Interval Training Mistakes?

By now you all know or at least should know that interval training is more effective and time-efficient then your boring slow cardio that just about EVERY local health club member performs. With the rise of interval training has come the misunderstanding of its short burst effectiveness. Today too many new age interval enthusiasts are going about interval training ALL WRONG.

You see interval training IS NOT meant to be performed more then 3 times a week. If you are performing what you believe to be interval training more then 3 times a week, chances are you are performing aerobic intervals. No better then your slow boring ineffective cardio.

ellliptical1 Interval Training Mistakes?

"Elliptical Machines Suck For Fat Loss!"

People are amazed when I tell them I get competition ready performing 20 minutes of interval cardio only 3 times a week. Now, don’t get me wrong there are days I do 30 minutes, but there are also days I do 10!

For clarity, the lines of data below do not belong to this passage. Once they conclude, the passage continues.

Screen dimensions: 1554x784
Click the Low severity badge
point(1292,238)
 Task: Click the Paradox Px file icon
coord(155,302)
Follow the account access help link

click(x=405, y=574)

If your work period is as intense as you can perform then you will simply be unable to perform it again the next day with the same intensity. Your body needs the rest. Plus, you have already added a huge boost to your metabolic furnace burning inside you that will last well into your resistance training workout on the next day. That will in turn add an additional boost to your metabolism well into your next interval training session and so on and so on.

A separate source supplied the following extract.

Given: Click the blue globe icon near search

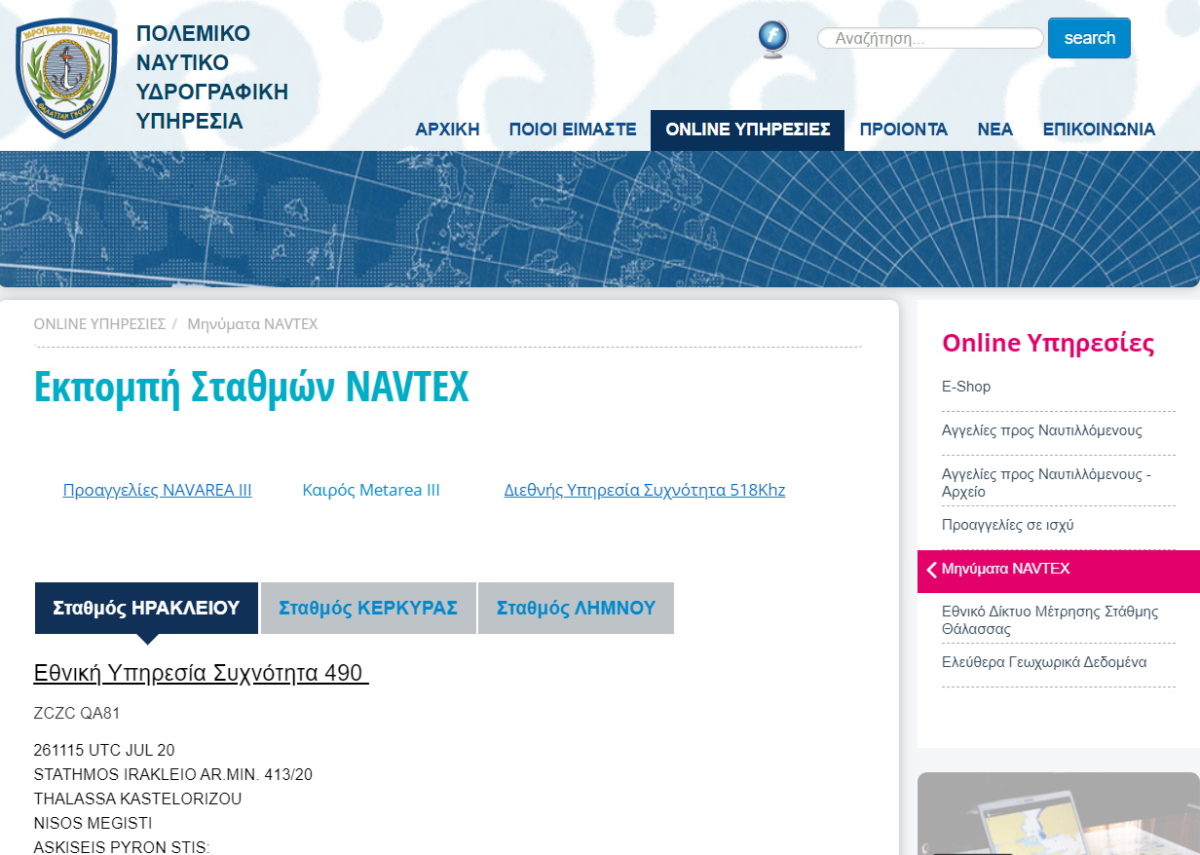Looking at the screenshot, I should (x=772, y=39).
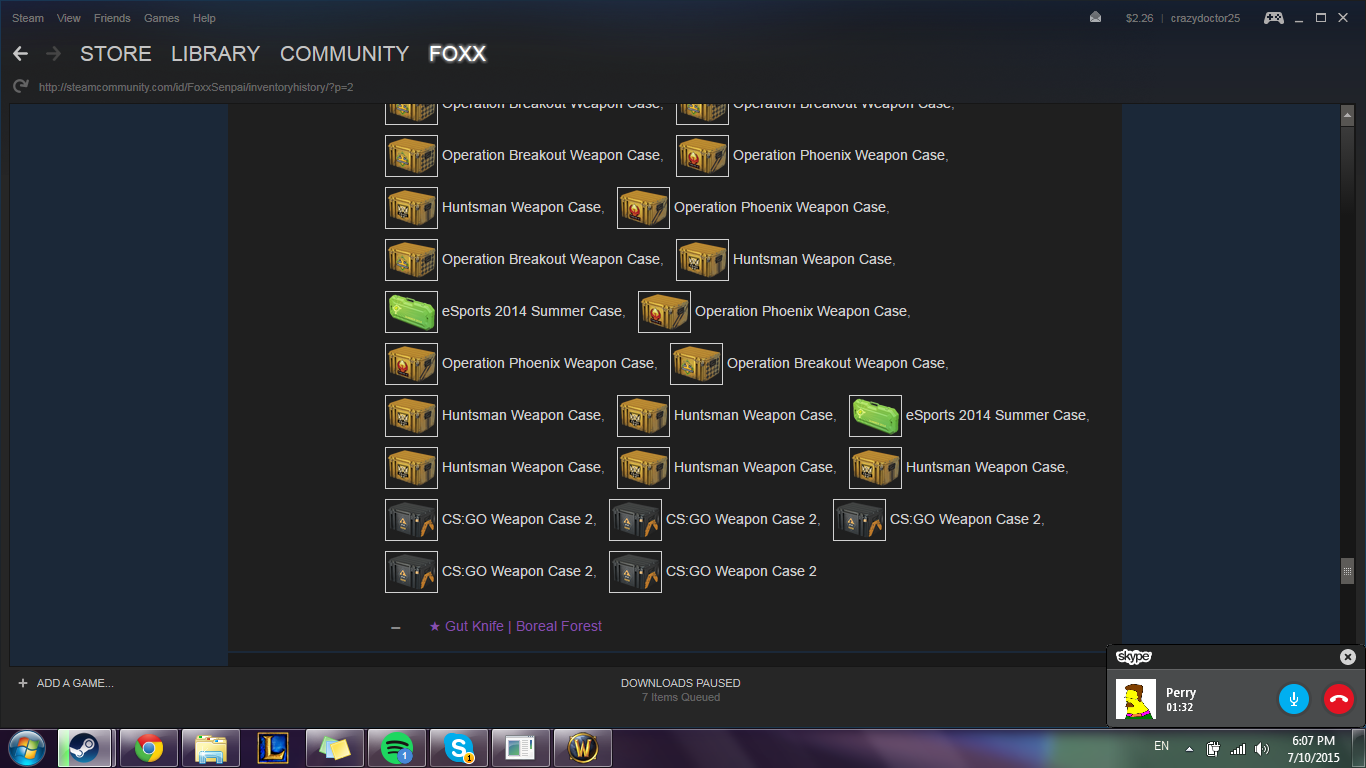Click the Steam back navigation arrow
The image size is (1366, 768).
point(21,54)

If you think going to the gym and performing 45 minute of what you believe to be interval training is correct you are making a HUGE mistake. This is no better for maximum fat loss then slow boring cardio. THIS IS NOT INTERVAL TRAINING!

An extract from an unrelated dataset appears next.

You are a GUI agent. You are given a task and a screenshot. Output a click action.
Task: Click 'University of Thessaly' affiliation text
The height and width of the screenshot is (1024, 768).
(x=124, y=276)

cardiobottle Interval Training Mistakes?

"Interval Training is Your Fat Burning Pill!"

Next time you perform your interval training try this.

Treadmill: 20 minutes

Warm-up: 5 minutes (Walk – Brisk Walk)

Sprint: 30 seconds  8/9-10 Exhertion Level (AS FAST AS YOU CAN RUN!)

Walk: 90 seconds 3-10 Exhertion Level (Controlled walk)

Repeat 6 x

Cooldown: 3 minutes (Walk)

Do this for 3 x a week on your non strength training days. Just like your resistance training program, you will need to change your interval training program at maximum every 4 weeks.

Remember when done intensely and correct interval training will only be performed 3 times a week.

Stop performing wasteful, countless hours of boring slow cardio NOW!